In the bottom of the eighth inning, Josh Thole was knocked out cold on a hard-but-clean play by Ty Wigginton, which forced Terry Collins to insert light-hitting Mike Nickeas into the game. He laced a two-out double off Jonathan Papelbon in the ninth inning, proving the closer simply can not get out Mets’ backup catchers (remember Omir Santos at Fenway in 2009).
And so all Collins had left on the bench was the youngster Jordany Valdespin, who promptly deposited a three-run homer into the bleachers, making his first major-league hit an unforgettable moment. We’ve all heard a lot about Valdespin (and most of it has not been all that complimentary), but understand this — the kid can flat-out hit.
I remember sitting in the press box in Jupiter, Florida, circa 2009 with Omar Minaya. He was pretty clear in his evaluation of Valdespin when he said, “Rich, I am telling you this kid is a pure hitter and once he fine tunes his game, he will become a major-league core hitter.”

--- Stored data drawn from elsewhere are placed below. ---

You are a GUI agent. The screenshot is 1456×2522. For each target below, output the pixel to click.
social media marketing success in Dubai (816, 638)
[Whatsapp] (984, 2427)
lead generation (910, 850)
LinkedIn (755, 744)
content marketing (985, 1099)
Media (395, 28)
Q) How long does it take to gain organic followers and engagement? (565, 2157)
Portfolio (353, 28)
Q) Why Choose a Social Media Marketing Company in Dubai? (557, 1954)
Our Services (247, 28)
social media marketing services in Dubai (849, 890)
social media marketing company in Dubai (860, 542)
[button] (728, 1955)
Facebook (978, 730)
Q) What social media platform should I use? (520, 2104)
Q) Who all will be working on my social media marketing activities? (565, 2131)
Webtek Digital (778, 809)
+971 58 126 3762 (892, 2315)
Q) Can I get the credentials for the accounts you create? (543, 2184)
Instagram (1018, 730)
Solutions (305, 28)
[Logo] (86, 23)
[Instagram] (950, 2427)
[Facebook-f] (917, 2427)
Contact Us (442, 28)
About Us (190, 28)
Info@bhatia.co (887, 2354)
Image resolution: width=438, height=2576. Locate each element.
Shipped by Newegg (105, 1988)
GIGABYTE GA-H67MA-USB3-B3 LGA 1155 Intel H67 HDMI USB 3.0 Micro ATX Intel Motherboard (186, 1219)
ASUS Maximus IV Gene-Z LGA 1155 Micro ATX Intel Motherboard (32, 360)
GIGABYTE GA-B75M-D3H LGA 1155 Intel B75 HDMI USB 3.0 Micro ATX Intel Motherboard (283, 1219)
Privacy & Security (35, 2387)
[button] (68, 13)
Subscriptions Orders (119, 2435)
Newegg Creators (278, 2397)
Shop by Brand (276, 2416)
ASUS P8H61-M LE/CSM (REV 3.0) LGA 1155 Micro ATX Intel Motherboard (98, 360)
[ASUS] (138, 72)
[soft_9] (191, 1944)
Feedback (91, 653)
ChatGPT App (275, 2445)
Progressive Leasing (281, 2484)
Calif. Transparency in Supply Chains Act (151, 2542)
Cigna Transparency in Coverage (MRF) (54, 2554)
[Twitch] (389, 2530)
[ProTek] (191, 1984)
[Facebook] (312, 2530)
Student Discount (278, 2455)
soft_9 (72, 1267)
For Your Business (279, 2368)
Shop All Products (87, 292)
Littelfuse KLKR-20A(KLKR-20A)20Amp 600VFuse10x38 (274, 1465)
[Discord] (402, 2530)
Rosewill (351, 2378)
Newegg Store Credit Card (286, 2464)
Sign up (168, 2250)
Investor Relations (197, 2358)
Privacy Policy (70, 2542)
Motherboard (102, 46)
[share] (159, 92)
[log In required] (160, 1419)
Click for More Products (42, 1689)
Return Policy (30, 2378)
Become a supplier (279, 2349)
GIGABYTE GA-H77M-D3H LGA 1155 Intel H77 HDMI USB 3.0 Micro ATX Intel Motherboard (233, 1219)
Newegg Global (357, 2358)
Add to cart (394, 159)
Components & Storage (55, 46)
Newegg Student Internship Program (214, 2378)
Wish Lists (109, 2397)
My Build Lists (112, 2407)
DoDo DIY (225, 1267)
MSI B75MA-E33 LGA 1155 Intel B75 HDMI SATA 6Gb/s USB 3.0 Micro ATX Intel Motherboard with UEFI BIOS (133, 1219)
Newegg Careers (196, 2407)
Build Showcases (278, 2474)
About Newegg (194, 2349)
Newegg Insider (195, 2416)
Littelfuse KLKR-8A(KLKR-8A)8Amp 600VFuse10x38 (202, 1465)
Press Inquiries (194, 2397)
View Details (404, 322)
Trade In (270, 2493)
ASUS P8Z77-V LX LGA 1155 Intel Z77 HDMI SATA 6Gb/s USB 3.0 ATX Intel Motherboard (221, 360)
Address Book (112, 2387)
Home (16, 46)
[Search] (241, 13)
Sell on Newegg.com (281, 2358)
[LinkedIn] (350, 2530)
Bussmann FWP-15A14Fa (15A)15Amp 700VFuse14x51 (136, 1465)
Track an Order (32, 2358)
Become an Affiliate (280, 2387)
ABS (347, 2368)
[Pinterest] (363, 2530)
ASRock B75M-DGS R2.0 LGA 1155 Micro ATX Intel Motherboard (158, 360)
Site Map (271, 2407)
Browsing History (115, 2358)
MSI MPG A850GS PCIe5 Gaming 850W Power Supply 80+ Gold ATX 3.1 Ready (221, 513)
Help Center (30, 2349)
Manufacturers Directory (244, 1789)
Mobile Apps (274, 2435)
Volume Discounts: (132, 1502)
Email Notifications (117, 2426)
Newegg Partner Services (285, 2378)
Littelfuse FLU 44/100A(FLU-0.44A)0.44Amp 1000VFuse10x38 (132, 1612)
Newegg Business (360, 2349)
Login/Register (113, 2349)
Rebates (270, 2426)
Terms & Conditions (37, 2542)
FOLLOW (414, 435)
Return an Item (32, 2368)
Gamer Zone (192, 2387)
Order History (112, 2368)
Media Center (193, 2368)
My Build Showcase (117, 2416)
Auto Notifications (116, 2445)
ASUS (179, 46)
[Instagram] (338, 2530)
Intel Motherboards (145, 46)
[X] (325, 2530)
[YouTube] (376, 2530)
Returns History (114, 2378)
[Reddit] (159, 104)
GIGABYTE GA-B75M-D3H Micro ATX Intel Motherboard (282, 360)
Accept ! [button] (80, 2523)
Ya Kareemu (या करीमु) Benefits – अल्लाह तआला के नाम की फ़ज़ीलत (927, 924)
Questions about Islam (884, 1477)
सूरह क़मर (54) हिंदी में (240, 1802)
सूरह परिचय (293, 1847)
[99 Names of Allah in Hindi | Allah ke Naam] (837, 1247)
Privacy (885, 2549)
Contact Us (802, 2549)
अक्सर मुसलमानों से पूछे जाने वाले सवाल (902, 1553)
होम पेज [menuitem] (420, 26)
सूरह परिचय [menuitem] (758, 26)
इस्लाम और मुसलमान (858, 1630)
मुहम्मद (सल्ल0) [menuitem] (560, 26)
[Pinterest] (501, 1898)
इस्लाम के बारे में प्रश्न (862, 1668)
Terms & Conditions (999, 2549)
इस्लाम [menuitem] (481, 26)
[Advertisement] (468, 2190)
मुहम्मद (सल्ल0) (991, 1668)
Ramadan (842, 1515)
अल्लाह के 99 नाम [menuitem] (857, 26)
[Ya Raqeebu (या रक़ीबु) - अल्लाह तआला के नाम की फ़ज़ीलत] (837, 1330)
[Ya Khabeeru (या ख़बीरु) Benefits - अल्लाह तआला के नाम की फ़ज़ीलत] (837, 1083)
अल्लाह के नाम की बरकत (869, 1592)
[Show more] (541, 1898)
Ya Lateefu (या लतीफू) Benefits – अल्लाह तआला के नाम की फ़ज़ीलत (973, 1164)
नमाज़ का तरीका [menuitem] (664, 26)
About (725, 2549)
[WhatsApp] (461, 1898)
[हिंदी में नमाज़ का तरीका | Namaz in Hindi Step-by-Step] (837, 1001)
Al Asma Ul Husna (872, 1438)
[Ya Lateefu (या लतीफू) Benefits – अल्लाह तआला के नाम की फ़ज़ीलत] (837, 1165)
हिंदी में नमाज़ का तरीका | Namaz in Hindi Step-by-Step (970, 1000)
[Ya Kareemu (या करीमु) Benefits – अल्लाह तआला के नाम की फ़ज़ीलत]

The Mets are now 11-5 against the NL East and 3-1 against the Phillies here at Citizens Bank Park. They are getting contributions from every man on the roster and some from their minor-league rosters. Do they have weaknesses? You bet they do. But they have a few intangibles going for them. They have a locker room filled with players who have something to prove. Some are young. Others are players who are coming off injury-riddled seasons. Others want to tell the world they are winners. Through 29 games, the Mets are 16-13, including an eye-popping record in a tough division.
And to a man, they feel they have just scratched the surface on how far they can go. One thing is for sure: they will not fail because of lack of effort or poor game planning. They will also NEVER use injuries as an excuse for losing — that is a trait of past Mets teams and did not serve them well.
How good can the Mets be? All I know is they have played seven games against 2011 playoff teams and have won five of them. They have swept series from both the Atlanta Braves and the Florida Marlins. They have won games where they’ve had to face Cliff Lee, Roy Halladay, Tommy Hanson, Josh Johnson and Mark Buerhle.
Even if you are the most pessimistic Mets fan, that has got to tell you something.